Given entries:
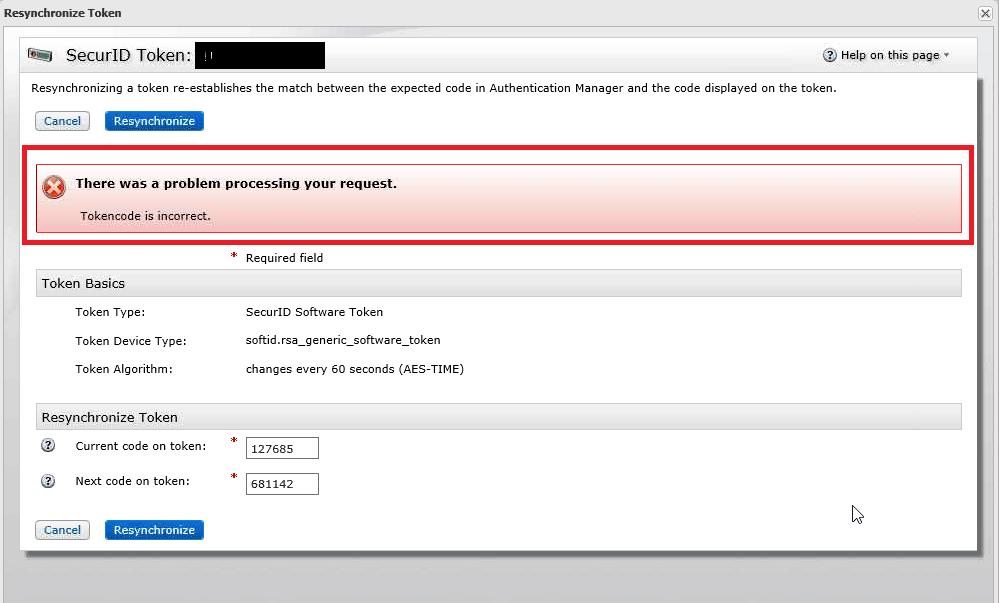Open help icon for Current code on token
The image size is (999, 603).
(48, 446)
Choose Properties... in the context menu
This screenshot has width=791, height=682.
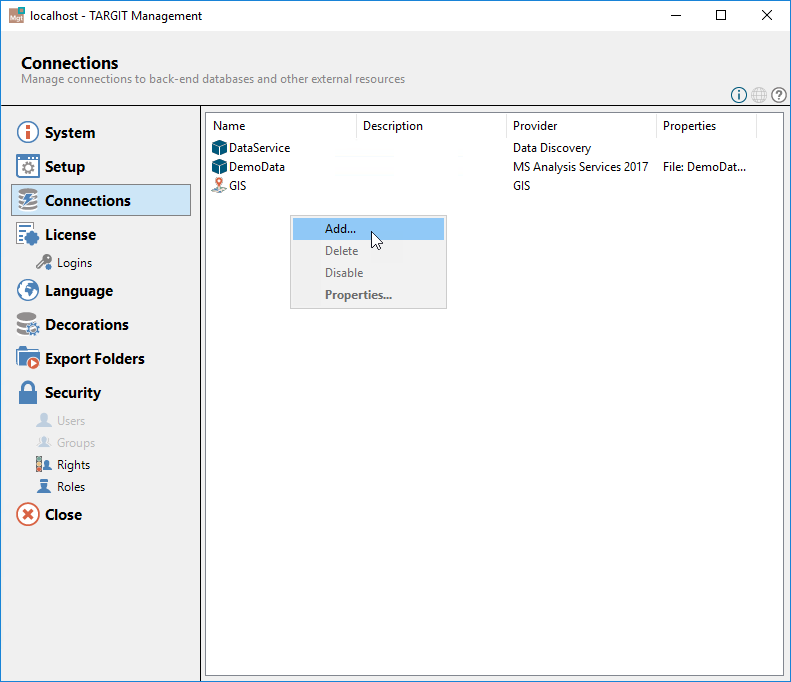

What is expected: The copy must start at the line containing "Choose Properties... in the context menu" and stop at the last line of the listing, both included, with every line exact and no pictures.

Written solution:
Choose Properties... in the context menu
This screenshot has width=791, height=682.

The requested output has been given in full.